* _Description of the task_: For each statement, say yes or no to whether it agrees with the article on blood safety, and quote the deciding words: (a) Donor blood is screened for viruses only once. (b) Verweij and Kramer see a blood transfusion as a medical intervention like any other. (c) Verweij holds that it is up to philosophers to make the decision.

* _Text under study_:

Wetenschap - 8 maart 2016

OK to set limits to blood safety

Rob Ramaker

It is not unethical for blood banks to set limits to the costs for safe donor blood, say Marcel Verweij and Koen Kramer of the Philosophy group in the Journal of Medical Ethics.

In 2012, there was a controversy about the expensive drugs used to treat Pompe disease and Fabry disease. A plan to stop reimbursing the costs foundered but the debate continued. Some experts say that an extra year of life in good health (QALY) should cost no more than 80,000 euros. However, that is not yet a generally accepted standard.

Until now, the price of safe donor blood has never been at issue, says Hans Zaaijer, professor of Blood-Transmitted Infections at the University of Amsterdam. This is surprising because the blood bank Sanquin already performs tests that are much more expensive than 80,000 euros per QALY. For instance, all donor blood is screened twice for viruses: once using a cheap test and once with a more expensive and more sensitive test. The additional infections found by the expensive test are so few that the costs amount to millions of euros per QALY. Zaaijer: ‘In fact, the HIV test has never detected an infection that the cheap test hadn’t found.’

Verweij and Kramer looked for ethical arguments for the idea that blood safety deserves more resources than other forms of healthcare. But none of the arguments were convincing. For instance, the philosophers do not see a blood transfusion as a ‘risk imposed’ on patients; it is a medical intervention like any other, with a proportionate risk. There are also no identifiable individuals needing rescue who will profit from safer blood, a moral argument for spending more resources.

In addition, say Verweij and Kramer, the money that is saved can do much more good elsewhere. There are huge opportunity costs from high healthcare expenses that deliver few results. ‘It is not about money versus ethics,’ says Verweij. ‘A cost-benefit analysis is also ethics.’

Incidentally, Verweij does not think it is up to philosophers to make the decision. ‘Blood has a special significance,’ says Verweij. ‘If society wants blood to be as safe as possible whatever the cost, it may be irrational but it is still legitimate from a democratic perspective.’

* _Entries supplied_:

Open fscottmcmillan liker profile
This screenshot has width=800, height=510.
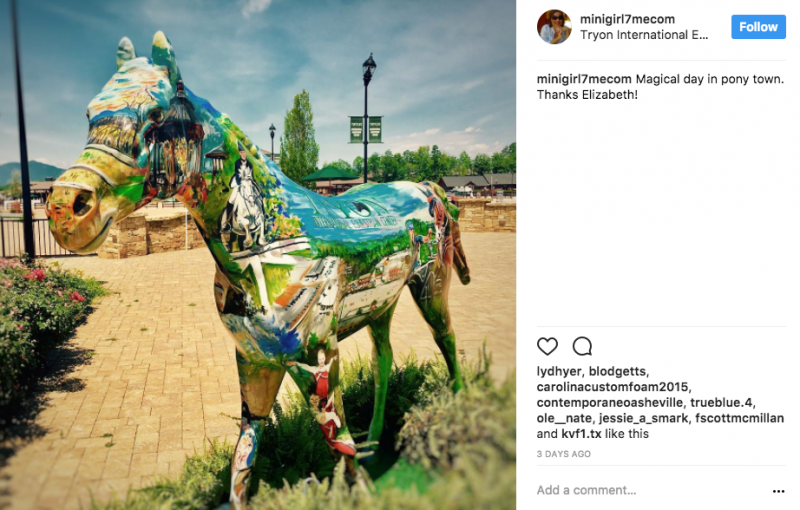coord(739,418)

--

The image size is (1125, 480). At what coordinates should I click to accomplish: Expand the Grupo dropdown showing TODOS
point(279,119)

* _Response box_:
(a) No: "all donor blood is screened twice for viruses"
(b) Yes: "it is a medical intervention like any other, with a proportionate risk"
(c) No: "Verweij does not think it is up to philosophers to make the decision"